Boosting Vision-Language-Action Finetuning with Feasible Action Neighborhood Prior

Published 2 Apr 2026 in cs.RO | (2604.01570v1)

Abstract: In real-world robotic manipulation, states typically admit a neighborhood of near-equivalent actions. That is, for each state, there exist a feasible action neighborhood (FAN) rather than a single correct action, within which motions yield indistinguishable progress. However, prevalent VLA training methodologies are directly inherited from linguistic settings and do not exploit the FAN property, thus leading to poor generalization and low sample efficiency. To address this limitation, we introduce a FAN-guided regularizer that shapes the model's output distribution to align with the geometry of FAN. Concretely, we introduce a Gaussian prior that promotes locally smooth and unimodal predictions around the preferred direction and magnitude. In extensive experiments across both reinforced finetuning (RFT) and supervised finetuning (SFT), our method achieves significant improvement in sample efficiency, and success rate in both in-distribution and out-of-distribution (OOD) scenarios. By aligning with the intrinsic action tolerance of physical manipulation, FAN-guided regularization provides a principled and practical method for sample-efficient, and generalizable VLA adaptation.
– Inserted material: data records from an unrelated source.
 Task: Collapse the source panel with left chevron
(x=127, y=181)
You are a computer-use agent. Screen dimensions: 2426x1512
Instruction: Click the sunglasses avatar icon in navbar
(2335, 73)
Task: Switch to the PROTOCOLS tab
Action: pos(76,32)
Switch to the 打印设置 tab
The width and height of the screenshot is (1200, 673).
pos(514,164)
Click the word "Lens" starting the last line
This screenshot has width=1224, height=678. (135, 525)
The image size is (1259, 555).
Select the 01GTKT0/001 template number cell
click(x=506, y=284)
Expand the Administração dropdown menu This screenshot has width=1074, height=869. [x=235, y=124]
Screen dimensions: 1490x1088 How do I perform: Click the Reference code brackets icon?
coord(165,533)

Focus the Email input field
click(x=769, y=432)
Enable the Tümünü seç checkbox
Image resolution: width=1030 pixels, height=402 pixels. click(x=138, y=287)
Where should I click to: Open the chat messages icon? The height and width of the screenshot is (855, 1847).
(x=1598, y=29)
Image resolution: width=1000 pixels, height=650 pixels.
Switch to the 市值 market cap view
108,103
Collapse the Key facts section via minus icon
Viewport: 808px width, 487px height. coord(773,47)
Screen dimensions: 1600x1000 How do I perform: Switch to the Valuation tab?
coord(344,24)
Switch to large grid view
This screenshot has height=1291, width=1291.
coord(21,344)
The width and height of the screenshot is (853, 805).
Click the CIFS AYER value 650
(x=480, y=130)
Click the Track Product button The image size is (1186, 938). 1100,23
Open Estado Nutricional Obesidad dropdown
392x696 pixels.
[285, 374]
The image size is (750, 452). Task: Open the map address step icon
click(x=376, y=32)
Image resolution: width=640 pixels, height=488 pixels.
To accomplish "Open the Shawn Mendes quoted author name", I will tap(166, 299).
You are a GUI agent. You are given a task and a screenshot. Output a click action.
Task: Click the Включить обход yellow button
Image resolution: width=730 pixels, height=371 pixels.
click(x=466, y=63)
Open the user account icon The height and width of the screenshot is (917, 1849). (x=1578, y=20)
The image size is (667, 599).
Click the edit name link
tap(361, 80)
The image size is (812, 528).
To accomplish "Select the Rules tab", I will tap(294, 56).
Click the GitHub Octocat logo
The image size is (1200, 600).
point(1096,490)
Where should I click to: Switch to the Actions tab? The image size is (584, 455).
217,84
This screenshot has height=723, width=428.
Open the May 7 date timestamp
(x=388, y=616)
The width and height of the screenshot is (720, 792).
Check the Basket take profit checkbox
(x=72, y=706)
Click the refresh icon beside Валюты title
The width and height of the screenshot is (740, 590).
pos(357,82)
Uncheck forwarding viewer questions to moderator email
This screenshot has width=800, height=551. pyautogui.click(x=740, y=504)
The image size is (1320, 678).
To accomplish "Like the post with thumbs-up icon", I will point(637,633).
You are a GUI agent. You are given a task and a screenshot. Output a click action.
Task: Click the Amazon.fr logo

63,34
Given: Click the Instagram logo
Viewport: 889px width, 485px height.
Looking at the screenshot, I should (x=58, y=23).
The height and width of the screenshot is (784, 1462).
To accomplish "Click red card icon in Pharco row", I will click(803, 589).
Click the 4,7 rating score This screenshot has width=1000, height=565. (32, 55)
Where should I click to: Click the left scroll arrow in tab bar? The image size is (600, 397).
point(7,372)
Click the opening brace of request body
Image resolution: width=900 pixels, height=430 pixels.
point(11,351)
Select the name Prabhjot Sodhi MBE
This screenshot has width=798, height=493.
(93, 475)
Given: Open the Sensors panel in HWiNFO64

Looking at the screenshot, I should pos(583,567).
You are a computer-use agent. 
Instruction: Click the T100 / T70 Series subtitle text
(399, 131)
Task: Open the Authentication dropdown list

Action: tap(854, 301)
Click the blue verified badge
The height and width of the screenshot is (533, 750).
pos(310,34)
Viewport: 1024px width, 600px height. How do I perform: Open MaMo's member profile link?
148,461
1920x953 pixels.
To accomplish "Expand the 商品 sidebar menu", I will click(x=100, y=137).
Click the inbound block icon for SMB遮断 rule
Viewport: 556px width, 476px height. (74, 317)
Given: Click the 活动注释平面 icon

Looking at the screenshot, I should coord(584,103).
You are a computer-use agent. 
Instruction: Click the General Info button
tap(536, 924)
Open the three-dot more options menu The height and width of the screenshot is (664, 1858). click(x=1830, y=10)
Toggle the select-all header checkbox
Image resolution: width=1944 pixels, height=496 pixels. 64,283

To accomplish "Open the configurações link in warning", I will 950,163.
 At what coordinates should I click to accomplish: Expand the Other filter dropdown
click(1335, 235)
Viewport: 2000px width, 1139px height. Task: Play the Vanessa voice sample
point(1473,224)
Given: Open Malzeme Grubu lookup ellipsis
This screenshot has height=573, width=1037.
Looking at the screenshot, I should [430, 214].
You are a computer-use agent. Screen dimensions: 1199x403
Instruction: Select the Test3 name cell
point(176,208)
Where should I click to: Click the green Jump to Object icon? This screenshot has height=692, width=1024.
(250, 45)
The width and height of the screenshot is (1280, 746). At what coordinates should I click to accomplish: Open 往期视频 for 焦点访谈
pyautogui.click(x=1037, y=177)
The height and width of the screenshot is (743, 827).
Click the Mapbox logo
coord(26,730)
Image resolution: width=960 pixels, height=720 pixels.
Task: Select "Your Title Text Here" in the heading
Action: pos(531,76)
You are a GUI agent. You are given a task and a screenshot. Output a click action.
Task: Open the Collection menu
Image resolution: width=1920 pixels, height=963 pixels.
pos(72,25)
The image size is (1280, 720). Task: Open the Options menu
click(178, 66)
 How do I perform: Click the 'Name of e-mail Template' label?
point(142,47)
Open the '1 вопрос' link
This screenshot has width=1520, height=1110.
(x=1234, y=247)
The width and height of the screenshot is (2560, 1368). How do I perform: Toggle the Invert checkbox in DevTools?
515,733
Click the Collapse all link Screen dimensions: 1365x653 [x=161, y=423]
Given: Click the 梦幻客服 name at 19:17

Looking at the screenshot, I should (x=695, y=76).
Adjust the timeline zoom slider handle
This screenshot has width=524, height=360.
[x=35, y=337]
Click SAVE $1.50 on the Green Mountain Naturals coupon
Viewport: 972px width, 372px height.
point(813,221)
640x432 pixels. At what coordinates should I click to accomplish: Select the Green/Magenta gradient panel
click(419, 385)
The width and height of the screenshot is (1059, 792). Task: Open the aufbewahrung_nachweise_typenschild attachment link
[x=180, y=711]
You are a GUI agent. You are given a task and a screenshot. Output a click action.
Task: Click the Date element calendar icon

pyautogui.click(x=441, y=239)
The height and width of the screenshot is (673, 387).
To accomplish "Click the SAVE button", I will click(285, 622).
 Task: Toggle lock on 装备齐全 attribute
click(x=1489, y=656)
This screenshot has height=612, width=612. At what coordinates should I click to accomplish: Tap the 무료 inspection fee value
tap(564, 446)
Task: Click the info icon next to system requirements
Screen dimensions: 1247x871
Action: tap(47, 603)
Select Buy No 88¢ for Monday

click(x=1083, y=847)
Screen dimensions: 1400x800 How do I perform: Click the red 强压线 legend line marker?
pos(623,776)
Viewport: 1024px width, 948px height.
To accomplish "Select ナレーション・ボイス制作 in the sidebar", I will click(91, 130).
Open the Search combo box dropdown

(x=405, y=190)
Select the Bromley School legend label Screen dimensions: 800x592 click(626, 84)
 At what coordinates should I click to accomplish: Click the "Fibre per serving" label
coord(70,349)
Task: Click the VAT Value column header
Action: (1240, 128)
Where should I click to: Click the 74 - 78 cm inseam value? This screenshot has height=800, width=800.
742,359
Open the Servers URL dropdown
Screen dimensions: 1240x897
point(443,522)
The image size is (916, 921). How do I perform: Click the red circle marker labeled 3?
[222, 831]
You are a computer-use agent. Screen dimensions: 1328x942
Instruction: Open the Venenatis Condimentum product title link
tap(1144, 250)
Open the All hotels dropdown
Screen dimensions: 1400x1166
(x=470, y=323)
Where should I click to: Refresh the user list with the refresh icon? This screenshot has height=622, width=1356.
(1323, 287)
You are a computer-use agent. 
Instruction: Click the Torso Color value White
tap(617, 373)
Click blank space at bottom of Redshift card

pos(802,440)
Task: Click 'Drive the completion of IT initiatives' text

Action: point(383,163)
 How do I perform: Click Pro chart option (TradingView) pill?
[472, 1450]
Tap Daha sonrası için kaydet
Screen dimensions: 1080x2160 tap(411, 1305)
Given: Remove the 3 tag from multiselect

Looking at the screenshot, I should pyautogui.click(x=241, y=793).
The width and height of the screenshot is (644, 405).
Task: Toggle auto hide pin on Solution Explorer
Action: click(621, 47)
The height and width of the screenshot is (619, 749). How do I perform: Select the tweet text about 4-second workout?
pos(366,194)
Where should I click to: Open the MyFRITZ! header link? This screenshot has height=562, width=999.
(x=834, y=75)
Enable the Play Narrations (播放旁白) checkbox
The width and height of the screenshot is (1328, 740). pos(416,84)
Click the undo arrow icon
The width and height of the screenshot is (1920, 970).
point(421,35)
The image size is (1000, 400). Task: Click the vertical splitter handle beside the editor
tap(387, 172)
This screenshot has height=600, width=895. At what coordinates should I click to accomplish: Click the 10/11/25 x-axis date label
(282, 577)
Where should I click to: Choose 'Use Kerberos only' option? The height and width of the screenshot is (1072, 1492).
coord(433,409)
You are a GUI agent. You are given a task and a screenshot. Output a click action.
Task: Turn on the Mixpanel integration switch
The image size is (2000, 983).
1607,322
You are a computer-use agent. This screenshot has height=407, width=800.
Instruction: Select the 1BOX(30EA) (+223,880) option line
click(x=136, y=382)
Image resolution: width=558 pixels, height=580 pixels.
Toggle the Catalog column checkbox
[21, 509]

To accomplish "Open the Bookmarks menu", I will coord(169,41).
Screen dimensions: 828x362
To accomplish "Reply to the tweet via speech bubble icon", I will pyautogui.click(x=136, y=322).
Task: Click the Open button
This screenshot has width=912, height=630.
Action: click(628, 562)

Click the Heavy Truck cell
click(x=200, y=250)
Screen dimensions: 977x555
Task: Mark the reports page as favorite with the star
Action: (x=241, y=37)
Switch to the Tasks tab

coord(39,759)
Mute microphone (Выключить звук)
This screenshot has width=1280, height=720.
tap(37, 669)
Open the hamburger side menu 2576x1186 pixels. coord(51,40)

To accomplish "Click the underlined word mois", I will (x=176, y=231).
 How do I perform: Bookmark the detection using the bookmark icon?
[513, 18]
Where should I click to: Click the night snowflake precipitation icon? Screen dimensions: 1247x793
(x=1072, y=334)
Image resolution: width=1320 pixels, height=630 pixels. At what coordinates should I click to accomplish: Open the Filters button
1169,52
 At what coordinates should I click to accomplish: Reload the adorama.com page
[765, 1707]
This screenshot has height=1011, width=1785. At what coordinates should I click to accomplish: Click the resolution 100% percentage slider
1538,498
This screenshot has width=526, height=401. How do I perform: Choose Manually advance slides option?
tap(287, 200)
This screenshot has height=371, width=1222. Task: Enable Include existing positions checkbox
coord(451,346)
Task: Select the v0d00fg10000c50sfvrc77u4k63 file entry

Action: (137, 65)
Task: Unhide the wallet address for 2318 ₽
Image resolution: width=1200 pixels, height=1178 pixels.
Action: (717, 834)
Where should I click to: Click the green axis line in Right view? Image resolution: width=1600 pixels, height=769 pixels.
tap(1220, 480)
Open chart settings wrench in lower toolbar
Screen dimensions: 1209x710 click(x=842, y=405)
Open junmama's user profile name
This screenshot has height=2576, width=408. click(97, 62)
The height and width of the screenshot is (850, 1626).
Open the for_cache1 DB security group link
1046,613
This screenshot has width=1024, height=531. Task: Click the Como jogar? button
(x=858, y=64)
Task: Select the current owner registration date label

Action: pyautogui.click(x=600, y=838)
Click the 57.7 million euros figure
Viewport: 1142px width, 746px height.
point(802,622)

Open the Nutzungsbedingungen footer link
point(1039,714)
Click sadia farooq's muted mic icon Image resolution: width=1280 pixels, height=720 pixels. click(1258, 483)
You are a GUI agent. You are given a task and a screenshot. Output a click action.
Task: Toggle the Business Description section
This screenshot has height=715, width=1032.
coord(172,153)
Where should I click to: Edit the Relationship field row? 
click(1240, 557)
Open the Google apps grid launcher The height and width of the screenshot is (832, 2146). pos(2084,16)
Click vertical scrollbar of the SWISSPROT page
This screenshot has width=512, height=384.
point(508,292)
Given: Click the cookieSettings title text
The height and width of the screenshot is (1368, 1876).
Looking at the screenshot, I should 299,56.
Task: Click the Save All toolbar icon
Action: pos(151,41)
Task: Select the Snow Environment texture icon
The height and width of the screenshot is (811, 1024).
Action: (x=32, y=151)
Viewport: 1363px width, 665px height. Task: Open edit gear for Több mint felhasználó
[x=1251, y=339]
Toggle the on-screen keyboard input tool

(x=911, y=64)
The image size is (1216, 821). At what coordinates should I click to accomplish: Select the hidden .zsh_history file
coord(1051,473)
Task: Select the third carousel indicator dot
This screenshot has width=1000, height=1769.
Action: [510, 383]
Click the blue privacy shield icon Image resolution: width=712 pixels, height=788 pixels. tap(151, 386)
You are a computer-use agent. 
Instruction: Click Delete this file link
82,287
Abstract PDF Upgrade to Chat

Authors (6)

Summary

The paper introduces a FAN-guided regularizer that transforms the VLA model’s action distribution from narrow and peaked to smooth and unimodal.
It employs both supervised and reinforced finetuning paradigms, with experiments showing substantial improvements in in-distribution and out-of-distribution tasks.
The approach boosts sample efficiency and robustness, with FAN-PPO achieving up to 10% enhanced success rates and accelerated convergence on complex manipulation tasks.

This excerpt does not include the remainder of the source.